抜粋文:
「コロナうがい薬会見」が医療の現場に与えた影響

「コロナうがい薬問題」から医師が考える「情報の感染力」#コロナとどう暮らす_img0
 

ポビドンヨードのうがい薬に関する、大阪府吉村知事の会見からすぐのこと。医師である私は、事の大きさを思い知らされることになりました。翌日、病院で何度も「イソジンは処方してもらえますか?」「あれって本当なのですか?」と質問を受けることになったからです。

 

吉村知事の発言は瞬く間にSNS上に広がり、あっという間に多くの人の購買行動につながり、その後賛否両論が広がりました。この一件は、“不確かな情報が急激に拡散された”「インフォデミック」だったといえるかもしれません。

このような、メディアやSNSを通したメッセージの「感染力」は、もはやどの病原体をも超えています。新型コロナウイルスは、人を介してしか広がりません。しかし、情報は世界の裏側までも、瞬く間に飛んでいくことができるのです。

取り組む課題:
1. 抜粋文の内容を2文でまとめてください。
2. 抜粋文では、メディアやSNSを通したメッセージの「感染力」がどの病原体をも超えているとされています。その理由を2文以内で説明してください。
3. 抜粋文の一文「新型コロナウイルスは、人を介してしか広がりません。」を英語に訳してください。

提供データ:

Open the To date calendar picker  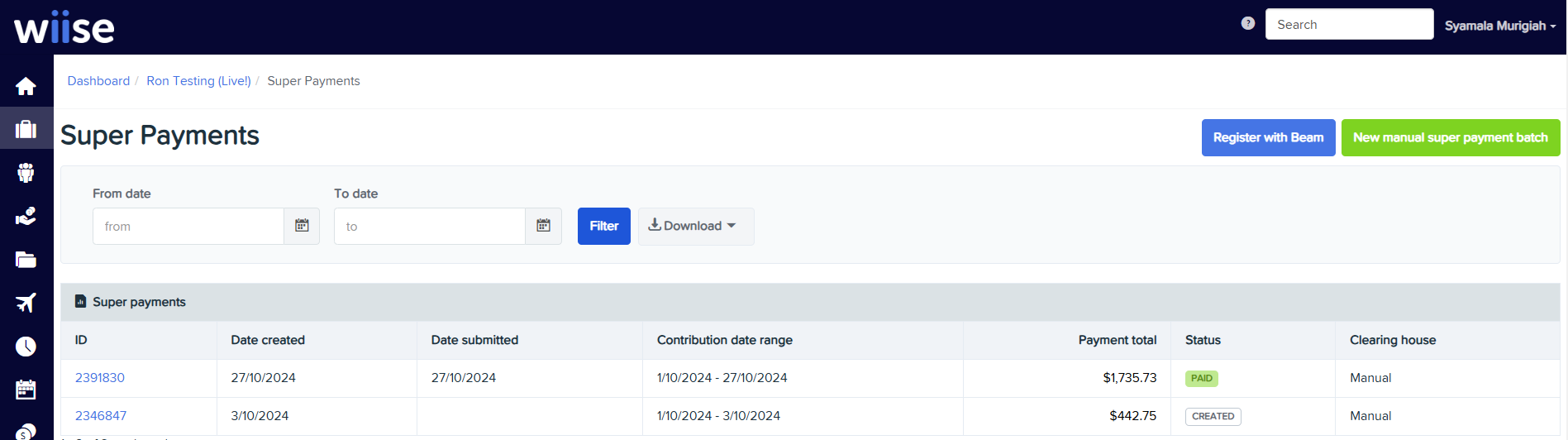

--

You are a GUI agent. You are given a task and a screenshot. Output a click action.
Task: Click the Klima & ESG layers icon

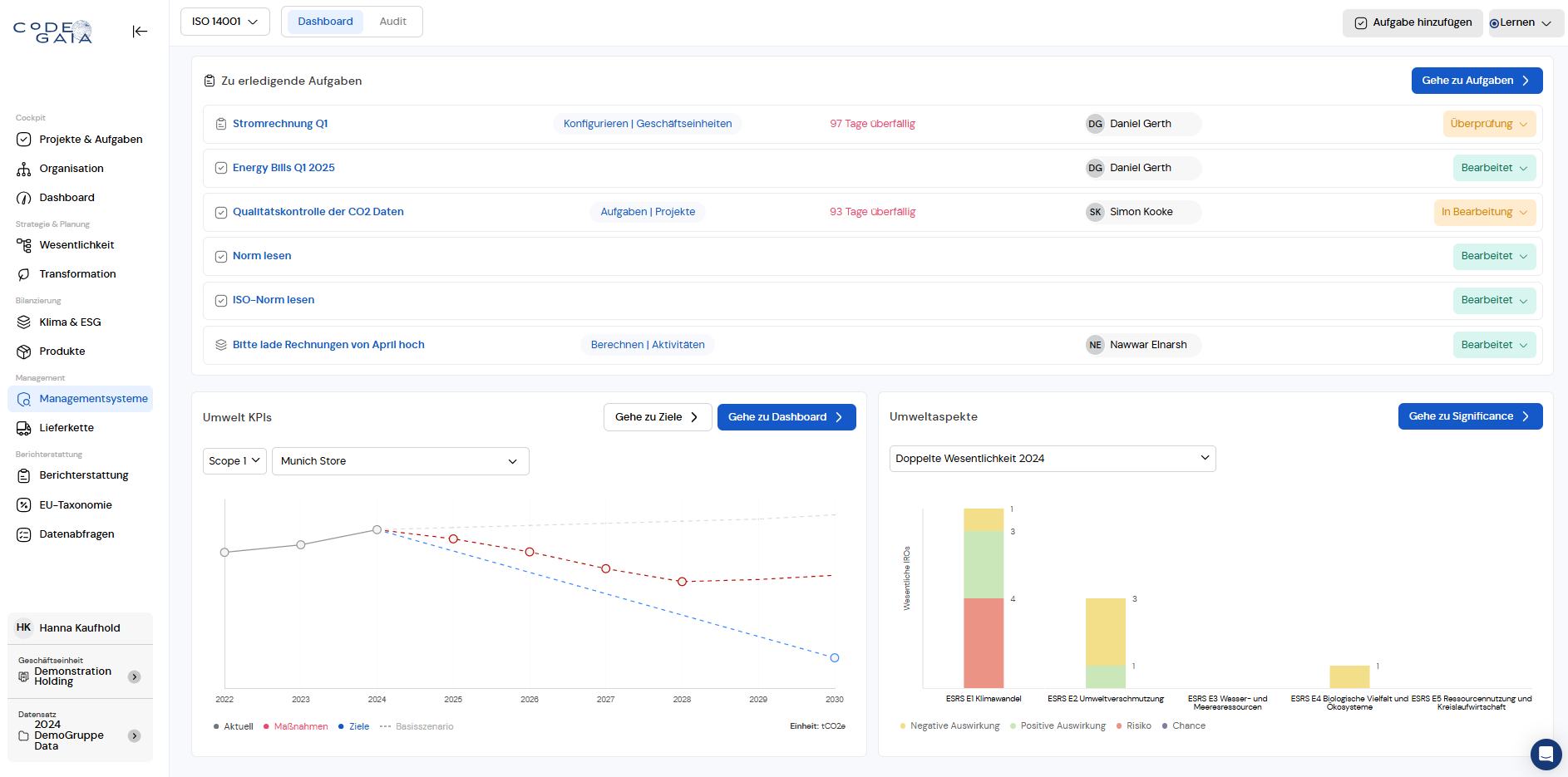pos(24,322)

解答:
1. 大阪府の吉村知事がポビドンヨードのうがい薬について会見した翌日、筆者である医師は病院で「イソジンは処方してもらえますか?」などと何度も質問を受け、事の大きさを思い知らされた。知事の発言はSNSで瞬く間に広がって購買行動や賛否両論につながり、筆者はこれを「インフォデミック」だったかもしれないとしたうえで、メディアやSNSを通したメッセージの「感染力」はもはやどの病原体をも超えていると述べている。

2. 新型コロナウイルスは人を介してしか広がらない。それに対して、情報は世界の裏側までも瞬く間に飛んでいくことができるからである。

3. The novel coronavirus spreads only through people.